▶ _Source data_
────────
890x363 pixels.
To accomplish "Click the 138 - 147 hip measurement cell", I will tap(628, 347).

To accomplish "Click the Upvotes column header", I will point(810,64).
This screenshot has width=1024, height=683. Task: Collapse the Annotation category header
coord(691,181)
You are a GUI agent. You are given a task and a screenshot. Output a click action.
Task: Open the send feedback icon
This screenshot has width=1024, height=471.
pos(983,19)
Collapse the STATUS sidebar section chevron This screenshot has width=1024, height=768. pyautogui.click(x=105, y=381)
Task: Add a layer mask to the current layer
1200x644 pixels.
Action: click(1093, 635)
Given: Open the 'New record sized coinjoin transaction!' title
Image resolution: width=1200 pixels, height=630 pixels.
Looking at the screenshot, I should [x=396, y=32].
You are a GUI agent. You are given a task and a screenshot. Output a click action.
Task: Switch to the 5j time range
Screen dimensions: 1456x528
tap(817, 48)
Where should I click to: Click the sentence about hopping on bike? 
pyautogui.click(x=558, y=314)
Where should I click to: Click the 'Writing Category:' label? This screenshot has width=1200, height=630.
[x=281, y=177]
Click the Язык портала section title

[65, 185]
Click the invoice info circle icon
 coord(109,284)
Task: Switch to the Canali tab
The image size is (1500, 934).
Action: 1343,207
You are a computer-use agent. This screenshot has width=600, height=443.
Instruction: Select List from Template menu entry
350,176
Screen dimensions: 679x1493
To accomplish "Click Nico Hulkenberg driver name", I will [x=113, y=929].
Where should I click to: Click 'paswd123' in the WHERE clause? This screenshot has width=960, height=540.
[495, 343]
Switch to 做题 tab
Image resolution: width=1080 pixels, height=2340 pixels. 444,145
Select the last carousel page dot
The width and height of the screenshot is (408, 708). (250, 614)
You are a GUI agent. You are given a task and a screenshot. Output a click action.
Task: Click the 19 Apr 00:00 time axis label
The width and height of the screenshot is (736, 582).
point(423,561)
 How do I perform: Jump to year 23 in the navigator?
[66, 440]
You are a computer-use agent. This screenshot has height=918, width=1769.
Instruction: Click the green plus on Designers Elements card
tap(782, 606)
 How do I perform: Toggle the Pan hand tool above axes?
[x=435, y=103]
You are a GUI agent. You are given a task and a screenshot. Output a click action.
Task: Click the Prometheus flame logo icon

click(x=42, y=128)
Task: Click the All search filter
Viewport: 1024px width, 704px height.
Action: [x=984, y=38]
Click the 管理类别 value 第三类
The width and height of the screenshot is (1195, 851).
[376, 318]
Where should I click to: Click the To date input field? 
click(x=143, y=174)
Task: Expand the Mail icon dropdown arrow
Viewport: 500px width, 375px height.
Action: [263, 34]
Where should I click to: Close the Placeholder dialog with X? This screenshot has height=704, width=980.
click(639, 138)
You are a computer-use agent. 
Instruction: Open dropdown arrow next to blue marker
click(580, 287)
────────
▶ _Work request_
Copy every line in the entries above that has the string "will" in it.

▶ _Written solution_
To accomplish "Click the 138 - 147 hip measurement cell", I will tap(628, 347).
To accomplish "Click the Upvotes column header", I will point(810,64).
To accomplish "Click Nico Hulkenberg driver name", I will [x=113, y=929].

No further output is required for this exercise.